Spill Query Intermediate Results to Disk

Why spilling is needed

The Doris compute layer is based on an MPP architecture. All compute tasks run in BE memory, and data exchange between nodes also relies on memory, so memory management directly affects query stability. As more users migrate ETL data processing, multi-table materialized view processing, and complex ad-hoc queries to Doris, a single node often cannot hold all intermediate state in memory.

Spilling (spill to disk) writes intermediate state such as aggregation state and sort temporary data to disk, allowing memory-constrained queries to continue executing. It brings three benefits:

Benefit	Description
Scalability	Handles datasets that exceed a single node's memory limit
Stability	Reduces query errors or process crashes caused by out-of-memory conditions
Flexibility	Runs more complex queries without adding hardware

Operators that currently support spilling: Hash Join, Aggregation, Sort, and CTE.

Note

Spilling adds disk I/O, and query latency may increase significantly. Increase the session variable query_timeout accordingly, and mount a dedicated disk or use SSDs for the spill directory to reduce the impact on normal load and query workloads.

Query spilling is disabled by default.

How spilling is triggered

Doris uses a reserve memory mechanism to control when spilling happens.
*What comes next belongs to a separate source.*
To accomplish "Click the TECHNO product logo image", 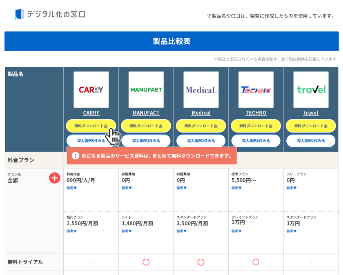I will point(256,90).
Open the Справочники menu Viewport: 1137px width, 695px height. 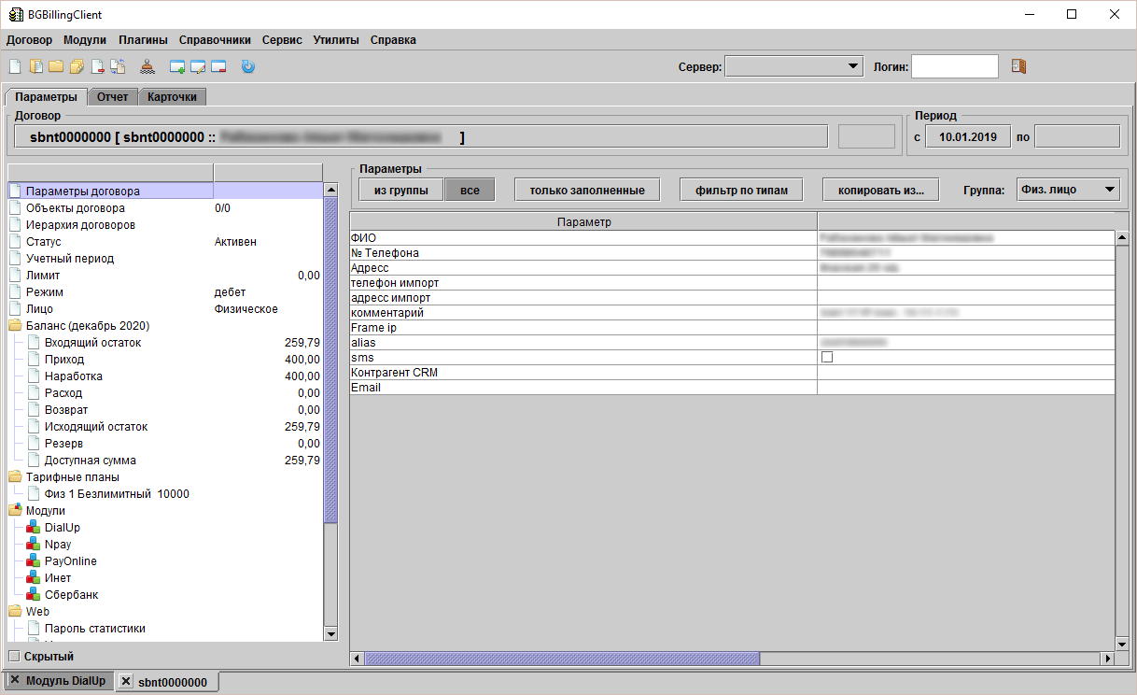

The flow is as follows:

During execution, Doris estimates the memory required to process each Block and requests it from the unified memory manager.
The global memory allocator checks whether this request exceeds the memory limit of the Query, Workload Group, or process.
When the limit is exceeded, the request fails. Doris suspends the current Query and triggers spilling on its largest operator.
After spilling completes, the Query continues to execute.

Memory management hierarchy

Doris memory management has three levels: process level -> Workload Group level -> Query level. Spilling behavior is constrained by all three.

Process-level memory (BE)

The mem_limit parameter in be.conf controls the upper memory limit of the entire BE process. When memory usage exceeds this threshold, Doris cancels the Query that is currently requesting memory, and an asynchronous background task kills some Queries or releases caches.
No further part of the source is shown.